過払金の説明には、利息制限法と出資法の説明が必要となります。 利息制限法では、貸付額に応じて15~20%の利息の上限が定められています。しかし、利息制限法に定められた利率を超える利息を取っても、出資法に定める上限金利(刑罰金利)である29.2パーセントを超えない限り、刑罰は科されません。
この利息制限法を超え、かつ出資法上の刑罰金利を超えない範囲の利息を、違法であるが刑罰を科されないという意味で、グレーゾーン金利と呼んでいます。ただし、グレーゾーン金利は2006年12月に改正貸金業法が成立し撤廃されました。
消費者金融業者が20%代後半の利率で貸付を行った場合、利息制限法の上限金利を超える利息は、本来無効なのです。

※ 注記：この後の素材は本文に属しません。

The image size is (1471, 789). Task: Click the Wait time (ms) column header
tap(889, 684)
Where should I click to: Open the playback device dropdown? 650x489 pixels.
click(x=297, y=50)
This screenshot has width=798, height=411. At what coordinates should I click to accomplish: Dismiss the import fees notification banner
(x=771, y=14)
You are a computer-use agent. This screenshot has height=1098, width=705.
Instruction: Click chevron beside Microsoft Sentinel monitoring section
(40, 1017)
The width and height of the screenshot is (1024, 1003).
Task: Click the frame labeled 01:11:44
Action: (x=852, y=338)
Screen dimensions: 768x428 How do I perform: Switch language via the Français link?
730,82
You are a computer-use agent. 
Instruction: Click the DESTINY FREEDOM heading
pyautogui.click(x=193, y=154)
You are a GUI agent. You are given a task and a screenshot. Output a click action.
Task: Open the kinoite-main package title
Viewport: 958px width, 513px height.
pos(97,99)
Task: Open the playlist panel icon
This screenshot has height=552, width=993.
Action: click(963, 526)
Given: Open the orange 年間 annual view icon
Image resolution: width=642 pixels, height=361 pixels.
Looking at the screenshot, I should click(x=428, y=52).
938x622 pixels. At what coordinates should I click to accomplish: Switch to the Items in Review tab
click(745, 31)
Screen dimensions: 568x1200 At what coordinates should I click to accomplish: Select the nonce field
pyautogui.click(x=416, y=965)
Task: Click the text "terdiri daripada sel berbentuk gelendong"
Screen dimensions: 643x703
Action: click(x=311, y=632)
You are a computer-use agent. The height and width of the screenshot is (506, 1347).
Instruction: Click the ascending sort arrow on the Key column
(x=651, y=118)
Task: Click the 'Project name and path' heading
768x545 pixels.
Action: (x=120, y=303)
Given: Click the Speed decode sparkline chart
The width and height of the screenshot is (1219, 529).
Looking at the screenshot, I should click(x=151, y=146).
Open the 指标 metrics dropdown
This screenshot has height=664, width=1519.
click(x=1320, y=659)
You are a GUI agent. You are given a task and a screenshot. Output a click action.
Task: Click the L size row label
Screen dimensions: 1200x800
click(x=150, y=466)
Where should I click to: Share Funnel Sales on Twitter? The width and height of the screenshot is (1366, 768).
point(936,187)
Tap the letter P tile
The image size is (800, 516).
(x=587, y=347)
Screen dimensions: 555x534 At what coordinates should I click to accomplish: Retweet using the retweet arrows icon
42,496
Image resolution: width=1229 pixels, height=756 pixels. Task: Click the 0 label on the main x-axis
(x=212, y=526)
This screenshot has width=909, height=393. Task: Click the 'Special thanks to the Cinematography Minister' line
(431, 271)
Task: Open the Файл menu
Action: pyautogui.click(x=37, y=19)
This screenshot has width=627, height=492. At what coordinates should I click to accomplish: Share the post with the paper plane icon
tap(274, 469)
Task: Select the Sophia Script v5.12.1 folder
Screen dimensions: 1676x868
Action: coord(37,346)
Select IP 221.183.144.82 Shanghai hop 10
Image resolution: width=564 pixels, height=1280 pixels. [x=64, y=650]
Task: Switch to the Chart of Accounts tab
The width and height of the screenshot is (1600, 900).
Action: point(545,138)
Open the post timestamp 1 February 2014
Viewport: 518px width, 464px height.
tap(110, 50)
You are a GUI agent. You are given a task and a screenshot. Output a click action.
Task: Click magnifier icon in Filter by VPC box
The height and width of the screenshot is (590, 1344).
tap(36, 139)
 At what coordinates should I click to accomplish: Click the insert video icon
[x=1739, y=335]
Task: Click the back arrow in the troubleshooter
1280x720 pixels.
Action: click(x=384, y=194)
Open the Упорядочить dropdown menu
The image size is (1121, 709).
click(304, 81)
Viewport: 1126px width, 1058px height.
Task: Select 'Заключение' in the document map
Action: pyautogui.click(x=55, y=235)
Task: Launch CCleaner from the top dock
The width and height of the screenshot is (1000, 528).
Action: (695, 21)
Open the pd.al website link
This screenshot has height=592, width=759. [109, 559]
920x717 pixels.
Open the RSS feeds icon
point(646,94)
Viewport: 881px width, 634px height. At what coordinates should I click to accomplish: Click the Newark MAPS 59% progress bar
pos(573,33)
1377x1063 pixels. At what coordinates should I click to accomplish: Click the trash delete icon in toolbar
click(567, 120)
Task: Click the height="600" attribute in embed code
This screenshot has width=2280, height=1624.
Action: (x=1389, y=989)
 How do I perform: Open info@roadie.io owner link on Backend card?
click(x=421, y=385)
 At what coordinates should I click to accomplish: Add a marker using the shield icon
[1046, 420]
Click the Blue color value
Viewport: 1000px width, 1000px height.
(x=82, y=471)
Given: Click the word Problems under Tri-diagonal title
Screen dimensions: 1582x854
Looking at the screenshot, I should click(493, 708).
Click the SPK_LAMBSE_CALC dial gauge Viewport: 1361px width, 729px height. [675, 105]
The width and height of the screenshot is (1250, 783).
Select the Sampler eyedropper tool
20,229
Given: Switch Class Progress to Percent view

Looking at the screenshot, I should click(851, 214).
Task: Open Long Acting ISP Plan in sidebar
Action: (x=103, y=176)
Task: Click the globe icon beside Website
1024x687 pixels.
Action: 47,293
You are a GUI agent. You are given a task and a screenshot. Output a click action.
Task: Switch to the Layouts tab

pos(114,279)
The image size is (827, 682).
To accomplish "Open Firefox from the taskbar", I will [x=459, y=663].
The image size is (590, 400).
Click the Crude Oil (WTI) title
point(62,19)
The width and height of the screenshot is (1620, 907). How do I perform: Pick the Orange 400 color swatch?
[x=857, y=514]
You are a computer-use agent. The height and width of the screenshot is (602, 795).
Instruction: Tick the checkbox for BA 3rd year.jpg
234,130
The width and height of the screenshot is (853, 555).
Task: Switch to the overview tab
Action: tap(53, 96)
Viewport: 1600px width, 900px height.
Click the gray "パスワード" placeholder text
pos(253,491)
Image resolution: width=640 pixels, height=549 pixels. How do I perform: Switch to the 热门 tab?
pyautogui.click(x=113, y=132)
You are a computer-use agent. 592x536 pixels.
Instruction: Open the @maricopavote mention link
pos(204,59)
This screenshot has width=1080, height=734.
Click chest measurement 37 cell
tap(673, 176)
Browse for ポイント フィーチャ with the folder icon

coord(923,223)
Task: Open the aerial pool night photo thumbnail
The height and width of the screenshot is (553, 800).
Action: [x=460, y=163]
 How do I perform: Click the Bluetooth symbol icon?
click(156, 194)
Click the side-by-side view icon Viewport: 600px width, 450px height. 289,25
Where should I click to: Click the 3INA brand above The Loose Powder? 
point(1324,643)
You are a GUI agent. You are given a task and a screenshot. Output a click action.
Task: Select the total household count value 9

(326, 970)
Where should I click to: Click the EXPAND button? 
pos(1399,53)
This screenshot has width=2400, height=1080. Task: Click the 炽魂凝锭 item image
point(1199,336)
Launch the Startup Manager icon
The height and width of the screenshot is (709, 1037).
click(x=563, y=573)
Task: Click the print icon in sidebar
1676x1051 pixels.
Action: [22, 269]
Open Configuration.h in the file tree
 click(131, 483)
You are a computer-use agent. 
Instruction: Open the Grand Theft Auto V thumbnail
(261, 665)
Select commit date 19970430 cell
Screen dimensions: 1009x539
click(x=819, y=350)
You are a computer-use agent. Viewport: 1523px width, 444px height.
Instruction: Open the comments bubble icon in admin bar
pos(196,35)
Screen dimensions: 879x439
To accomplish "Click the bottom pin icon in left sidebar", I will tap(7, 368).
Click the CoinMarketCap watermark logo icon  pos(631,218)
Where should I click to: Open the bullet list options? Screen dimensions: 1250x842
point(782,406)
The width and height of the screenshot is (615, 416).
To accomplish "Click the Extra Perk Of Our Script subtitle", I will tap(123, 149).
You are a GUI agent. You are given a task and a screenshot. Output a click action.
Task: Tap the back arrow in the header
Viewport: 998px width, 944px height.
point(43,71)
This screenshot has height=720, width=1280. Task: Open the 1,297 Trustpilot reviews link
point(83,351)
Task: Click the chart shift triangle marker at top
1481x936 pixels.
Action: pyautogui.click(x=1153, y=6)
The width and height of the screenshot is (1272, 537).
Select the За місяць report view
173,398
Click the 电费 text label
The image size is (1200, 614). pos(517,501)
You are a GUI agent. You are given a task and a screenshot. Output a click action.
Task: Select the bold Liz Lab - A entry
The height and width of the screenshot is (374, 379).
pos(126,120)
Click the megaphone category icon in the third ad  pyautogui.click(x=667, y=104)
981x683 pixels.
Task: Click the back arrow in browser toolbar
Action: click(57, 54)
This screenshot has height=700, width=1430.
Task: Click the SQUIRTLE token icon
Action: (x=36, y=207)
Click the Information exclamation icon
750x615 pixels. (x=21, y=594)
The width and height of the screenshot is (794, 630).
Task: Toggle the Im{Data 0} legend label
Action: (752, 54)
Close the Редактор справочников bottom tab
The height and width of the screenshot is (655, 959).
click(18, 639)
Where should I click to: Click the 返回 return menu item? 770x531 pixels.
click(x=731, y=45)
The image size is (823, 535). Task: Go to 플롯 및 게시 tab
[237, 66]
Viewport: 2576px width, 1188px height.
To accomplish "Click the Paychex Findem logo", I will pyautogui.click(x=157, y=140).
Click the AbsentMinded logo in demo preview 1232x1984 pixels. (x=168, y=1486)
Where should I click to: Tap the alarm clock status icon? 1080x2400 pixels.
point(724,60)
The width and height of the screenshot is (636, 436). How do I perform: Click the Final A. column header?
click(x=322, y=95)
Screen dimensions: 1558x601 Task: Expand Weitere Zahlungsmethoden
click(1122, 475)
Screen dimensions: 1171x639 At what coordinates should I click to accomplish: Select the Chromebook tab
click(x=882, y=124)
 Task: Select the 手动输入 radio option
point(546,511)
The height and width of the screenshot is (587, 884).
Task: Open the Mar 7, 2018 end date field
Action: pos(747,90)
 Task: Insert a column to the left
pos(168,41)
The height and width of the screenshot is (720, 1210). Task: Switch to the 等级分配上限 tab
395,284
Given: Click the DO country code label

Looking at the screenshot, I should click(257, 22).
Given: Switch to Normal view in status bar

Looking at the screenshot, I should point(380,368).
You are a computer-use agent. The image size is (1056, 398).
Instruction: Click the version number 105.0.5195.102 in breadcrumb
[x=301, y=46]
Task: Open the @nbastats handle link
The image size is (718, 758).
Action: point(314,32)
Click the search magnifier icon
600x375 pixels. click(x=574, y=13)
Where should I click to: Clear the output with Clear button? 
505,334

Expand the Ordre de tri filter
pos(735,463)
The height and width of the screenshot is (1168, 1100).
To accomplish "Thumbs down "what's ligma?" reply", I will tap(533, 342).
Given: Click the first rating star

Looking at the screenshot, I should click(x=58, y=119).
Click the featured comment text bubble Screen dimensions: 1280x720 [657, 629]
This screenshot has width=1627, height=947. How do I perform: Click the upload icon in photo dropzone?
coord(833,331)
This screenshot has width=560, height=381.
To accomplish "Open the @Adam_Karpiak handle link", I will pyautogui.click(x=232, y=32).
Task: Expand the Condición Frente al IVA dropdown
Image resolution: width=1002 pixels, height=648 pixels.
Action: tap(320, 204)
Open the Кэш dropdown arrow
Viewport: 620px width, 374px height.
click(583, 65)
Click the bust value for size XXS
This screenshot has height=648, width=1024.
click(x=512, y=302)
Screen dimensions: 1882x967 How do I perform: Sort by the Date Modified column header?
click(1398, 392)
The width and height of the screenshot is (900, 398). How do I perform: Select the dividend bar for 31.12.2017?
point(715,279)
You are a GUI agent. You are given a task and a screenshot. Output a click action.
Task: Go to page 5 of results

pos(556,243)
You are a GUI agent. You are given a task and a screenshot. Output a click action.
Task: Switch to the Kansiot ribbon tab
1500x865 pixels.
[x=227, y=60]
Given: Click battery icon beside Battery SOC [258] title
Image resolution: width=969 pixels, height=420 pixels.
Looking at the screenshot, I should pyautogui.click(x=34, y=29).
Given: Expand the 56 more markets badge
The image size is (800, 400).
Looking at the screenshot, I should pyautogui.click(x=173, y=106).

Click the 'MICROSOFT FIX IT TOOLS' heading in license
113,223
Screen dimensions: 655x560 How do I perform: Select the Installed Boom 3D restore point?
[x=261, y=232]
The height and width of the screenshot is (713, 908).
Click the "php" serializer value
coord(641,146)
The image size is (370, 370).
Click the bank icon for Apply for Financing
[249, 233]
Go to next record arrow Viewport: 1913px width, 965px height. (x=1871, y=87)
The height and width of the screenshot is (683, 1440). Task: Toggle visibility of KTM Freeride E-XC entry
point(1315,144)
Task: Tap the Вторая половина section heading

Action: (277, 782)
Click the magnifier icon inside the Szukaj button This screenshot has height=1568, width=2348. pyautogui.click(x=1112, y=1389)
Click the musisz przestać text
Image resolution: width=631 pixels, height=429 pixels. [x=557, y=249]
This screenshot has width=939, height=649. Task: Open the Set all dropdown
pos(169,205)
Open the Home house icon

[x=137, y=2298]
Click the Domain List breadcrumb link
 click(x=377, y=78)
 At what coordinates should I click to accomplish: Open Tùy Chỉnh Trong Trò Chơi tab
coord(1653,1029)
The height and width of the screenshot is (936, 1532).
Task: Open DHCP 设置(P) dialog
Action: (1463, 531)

消費者金融業者との間の全取引を、利息制限法の上限金利により再計算すると、7~8年以上の取引で借金はゼロ又は相当額が払いすぎている計算となることが多いです。これが過払金が発生する仕組みです。
~過払金の取り戻し方法~
過払金の有無や金額を確定するためには、利息制限法に基づく引き直し計算をする必要があります。この引き直し計算をするためには、消費者金融業者とのすべての取引を把握する必要があります。しかし、借主がこの取引を再現する資料を紛失していることが多いというのが現状で、業者から取引履歴を取り寄せる必要があります。貸金業者には借主や借主から依頼された弁護士から取引履歴を開示するよう求められた場合これに応じる義務があります。
貸金業者がこの義務に従わず取引履歴を開示しない場合には、開示を粘り強く求めたり、行政処分の申立てをすることもあります。
また、取引履歴の開示が得られても、業者が任意に過払金を支払わない場合や、金額の面で折り合いがつかない場合には、同じく訴訟を提起することになります。